Iraq War: What Is Up With This 3ID Report?

Now I'm really curious what's going on with this Third Infantry After Action Report. It was one of the main items in the news summary at the beginning of the PBS Newshour for 11/28/03.

As I mentioned in the previous post, I linked to this same report nearly a month ago. But now it's being treated like fresh news. I didn't hack into any Pentagon computers to get it (John Aschroft take note!!). It was posted on the Fort Carson (CO) military Web site. The link that I used in the 11/02/03 post was no longer functioning today. But GlobalSecurity.org, a good Web resource on military and security issues generally, has "obtained" a copy of the report and has it posted on their site.

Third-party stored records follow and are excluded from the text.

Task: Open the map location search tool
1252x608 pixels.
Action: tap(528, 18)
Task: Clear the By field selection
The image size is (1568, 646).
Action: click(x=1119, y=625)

Also, following up on my last post, I've checked the archives of the Weblogs I mentioned there and several others, and haven't found where I first saw it referenced. Normally if I find an obscure document through another Weblog, I'll mention that I found it via that blog. But if the article is in one of the large news services or something like that, I don't necessarily do that. In this case, I must have figured that it's on a US government Web site, so how obscure can it be?

Since the major news organizations now appear to be discovering it for the first time weeks later, I guess the answer is, more obscure than I thought. But now I wish I had linked to wherever it was I saw it referenced so I would remember. Although I do sometimes check out government Web sites on my own, I remember seeing some comment at the time about how the document was marked "For Official Use Only," but was still posted in a publicly-accessible Web site.

I was posting some excerpts here because they related to points I had been making about the special demands of counterinsurgency warfare. But, shoot, if I had known that nobody but a few of us Weblog geeks was paying any attention at all to that report, maybe I should have written an article on the thing and tried to sell it to a magazine or something.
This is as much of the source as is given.